Hywel Roberts
HYWEL ROBERTS is with the Forestry Branch of Papua New Guinea. Under the auspices of the Ministry for Overseas Development, London, he spent six months (1973) in Fiji studying the ambrosia beetle problem.
Because of the absence from Fiji of the "shoot-borer" of Meliaceae Hypsipyla robusta Moore (Lep., Pyralidae) the Fiji Forestry Department, after trials, established plantations of "big-leaf mahogany" (Swietenia macrophylla) in the southeastern, high rainfall area of the largest island of the group, Viti Levu. Trees were planted out after 1965 as base-rooted striplings at 11 x 3 m espacement in logged forest and managed on a 40-year rotation. By 1971, 8 294 ha had been established. The mahogany was grown to produce high-quality furniture timber and veneer. When the first detailed peeling trials were made in 1971 evidence of ambrosia beetle attack (shoot-hole borer) was found in the living tree. Infestation was high enough to suggest the problem was serious, and planting immediately stopped. A survey carried out in 1972 showed attack was present in all the main plantation areas (Naboutini, Ngaloa, Nukurua, Yarawa), but levels of infestation apparently varied widely within plantations (Mang and Vincent, 1972). Two non-selective ambrosia beetles, Crossotarsus externe-dentatus Fairmaire and Platypus gerstaeckeri Chapuis, both belonging to the family Platypodidae, were found to be responsible. The smaller species, C. externe-dentatus, is widely distributed in the tropics, being recorded in east Africa, most of tropical Asia, and east to Hawaii (Schedl, 1972). In contrast P. gerstaeckeri is endemic to Fiji. Fiji both species are common throughout the high-rainfall areas of the two main islands, Viti and Vanua Levu.

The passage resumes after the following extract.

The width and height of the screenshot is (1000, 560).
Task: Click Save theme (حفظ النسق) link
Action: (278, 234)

SHOOT-HOLE BORER ATTACK IN A MAHOGANY LOG - also on islands
In the natural rain forest, both Platypodidae, as do most of this insect family, normally attack and breed within only newly felled, injured, or badly diseased trees. Where breeding is successful a gallery system, termed the nest, is made within the host tree, where the young are reared. During all developmental stages they feed on an ambrosia fungus that grows on the gallery walls, not on the wood. In felled trees the life cycle, from initial attack to emergence of young adults, in C. externe-dentatus takes about 50 days and in P. gerstaeckeri twice as long, about 100 days. The smaller species also differs from the larger in that the host is attacked within a short time-a few days or of felling, or injury. On felled trees attack by P. gerstaeckeri does not normally occur for some three to four weeks after felling. While both species are apparently non-selective with regard to plant families attacked (in Fiji C. externe-dentatus is recorded from 69 tree species belonging to 42 plant families, and P. gerstaeckeri from 40 tree species belonging to 30 plant families (Roberts, 1976)), the larger platypodid rarely attacks main stems below about 15 cm diameter; C. externe-dentatus is not size selective attacking stems of from 5 to 50 cm diameter. Naturally P. gerstaeckeri, unlike the smaller species, is commonly found attacking felled trees in very large numbers, entrance holes being closely grouped together. When this occurs C. externe-dentatus is usually present only in small numbers, or completely absent. This suggests the larger platypodid produces a repellent pheromone, which has the effect of reducing competition for hosts, and nest space, by other ambrosia beetles. Attack by both species on living trees always apparently fails, beetles being killed by gum exudation produced by the mahogany, and breeding never occurs. Though holes are occluded by subsequent cambial growth, the mainly short galleries made remain within the stem, and on conversion are seen as numerous holes on the cut surface. This causes heavy degrade of the timber.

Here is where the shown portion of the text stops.